CUSCO & İNCA YOLU-PERU
Kültür-Doğa-Tarih
Cusco İnka İmparatorluğunun başkentiydi. Amerika kıtasının en eski şehri. 3326 m.’de kurulu ve 300.000 kişi yaşıyor. Cusco bugün Amerika’nın arkeolojik başkenti kabul ediliyor. Gerçekten de büyüleyici bir şehir. Sokaklarına adım attığınız andan itibaren sizi etkisi altına alıyor. İnka medeniyetinin taş yapılarından, binalarından geriye kalan zeminler ve duvarlar üzerinde artık İspanyol kolonyal evleri yükseliyor. İnka imparatorluğunun çatısı altında topladığı medeniyetlerle İspanyol kültürünün kaynaşması, belki de çatışması ilk bu binalarda ortaya çıkıyor.
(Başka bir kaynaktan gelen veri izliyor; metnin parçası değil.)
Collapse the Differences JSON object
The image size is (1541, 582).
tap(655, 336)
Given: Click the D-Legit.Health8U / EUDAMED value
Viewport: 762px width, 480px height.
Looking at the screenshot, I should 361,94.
İspanyollar sonradan yerel halka resim yapmasını öğretip Cusco ekolünün doğmasına sebep olsalar da İsa’nın Son Yemeği resminde masadaki yemeğin Cusco yerel mutfağının vazgeçilmez Gine Domuzu olmasını engelleyememişler.İspanyolların İnka İmparatorluğunuyenip bu medeniyeti ortadan kaldırması da insanı hüzünlendiriyor. Şehir müzelerle, civarı ise arkeolojik alanlarla dolu. Yüksekte ve dağlarla çevrili Cusco’nun etrafı da yemyeşil.
İnka Yolu (İnka Trail)
4 gün sürecek zorlu İnka Yolu (Inca Trail) tırmanışımıza başlayalı henüz birkaç saat olmuştu. Son günlerde sürekli yağan yağmurlarla iyice azan Urubamba nehrinin yanından kıvrıla kıvrıla tırmanan yolda yürüyorduk. İşte yine doğayla başbaşaydık ve ikimiz de mutluluktan uçuyorduk. Sık sık durup etrafımıza bakıyor ve dağ havasını derin derin içimize çekiyorduk. Ben 13,5kg.’lık Beste ise 7kg.’lik sırt çantaları taşıyorduk ve henüz bu ağılıkları hissetmemiştik bile. 6 saatlik yürüyüşün sonunda yorgun ama mutlu bir şekilde kamp yerimize ulaştık. Aşçımızın hazırladığı güzel yemekleri mideye indirip uyku tulumlarımıza girdik.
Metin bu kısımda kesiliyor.